Ma première pensée fut: “comment vais-je l’annoncer à mes enfants?”. Je pouvais le faire, mais comment allaient-ils réagir ? J’ai appelé mon mari et nous avons décidé de l’annoncer ensemble aux enfants. Ils ont très bien réagi car ils ont vu que je voulais me battre. Mon mari a été exceptionnel avec moi, et ce durant toute la période.

 

Le 22 avril, le jour de mes 20 ans de mariage, j’avais rendez-vous chez l’oncologue. Au total j’ai eu recours à 16 chimiothérapies néoadjuvantes car la tumeur était agressive. Plus de 5 cm et H2R+. Raison pour laquelle on m’a aussi donné de l’herceptine.
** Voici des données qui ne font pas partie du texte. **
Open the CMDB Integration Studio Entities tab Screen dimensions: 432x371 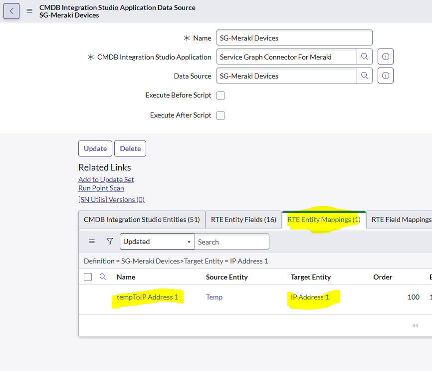(x=142, y=219)
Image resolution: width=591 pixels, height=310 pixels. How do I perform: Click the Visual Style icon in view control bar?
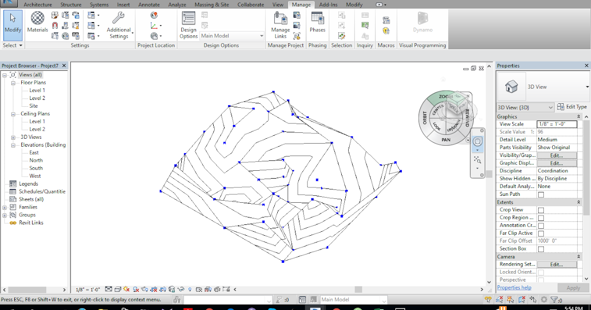[x=118, y=289]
Après un peu plus de 4 mois de traitement, j’ai subi une mastectomie. Les traitements étaient très lourds, mais le plus difficile fut la perte d’identité. C’était un sentiment affreux de ne plus se reconnaître. Le peur de mourir était aussi très présente, surtout dans les moments très difficiles. Mais j’ai toujours su que je survivrais.

 

J’étais très triste et dépressive. Je pleurais beaucoup, surtout après avoir rasé mes cheveux. A l’époque, je tenais un journal intime dans lequel j’écrivais mes sentiments, mes douleurs, mes angoisses mais aussi mon espoir. A un moment, j’étais épuisée de chagrin. Mais j’ai aussi vite réalisé que je ne laisserais pas le cancer diriger ma vie. Je me suis donc obligée à sortir, et cela m’a fait beaucoup de bien. J’étais de retour chez mes amis et ma famille, ce qui m’a bien remonté le moral. Et je mentionne d’ailleurs fréquemment dans mon journal que “je vais y arriver.”

 

Cela peut paraître un peu bizarre, mais durant ce long trajet je n’ai jamais eu le sentiment d’être vraiment malade. Etais-je en plein déni? Je ne le sais pas. Ce qui m’importait, c’était de vivre et connaître mes petits-enfants. Je ne voulais pas me laisser abattre. Après ma mastectomie, ma tumeur de 5 cm avait complètement disparu. Mes ganglions étaient sains. Cela m’a beaucoup aidé durant le processus de guérison. D’après l’oncologue, cette réaction à la chimiothérapie est très rare. C’est pour cette raison que je suis convaincue qu’il faut croire en soi.

 

J’ai vraiment eu énormément de chance avec mon entourage qui a été fantastique avec moi et mon mari qui a été extraordinaire. Les messages réconfortants de mes amis m’ont également fait beaucoup de bien. Tout cela m’a beaucoup aidé. Mais au final, c’est surtout grâce au soutien de mon mari et à la force de son amour que je m’en suis sortie.

 

A présent que je suis guérie, la vie me paraît plus belle qu’avant mon cancer du sein. Je ne fais que ce qui me plaît. Et j’en profite pleinement. Je me fais moins de soucis. Je sais aussi que j’ai agi pour guérir et j’ai une plus grande confiance en moi, en dépit du fait que mon corps m’ait trahie. Je fais davantage confiance aux autres. Au bout du compte, j’ai gagné plus que je n’ai perdu.

 

A toutes les amies pour la vie qui sont concernées, soyez gentilles avec vous-mêmes. Il est vrai que tout le monde attendra de vous que vous soyez fortes... mais n’oubliez pas que vous pouvez aussi avoir vos moments de faiblesse. Il faut en effet aussi, durant les moments difficiles, pouvoir pleurer et exploser. Du moment que vous retrouviez votre force juste après. Par ailleurs, vous devez aussi faire des choses qui vous font du bien et qui vous aident à affronter ces moments pénibles. De sorte à ce que vous puissiez dire à cette sale maladie: C’est moi qui ai gagné! Pas toi!”.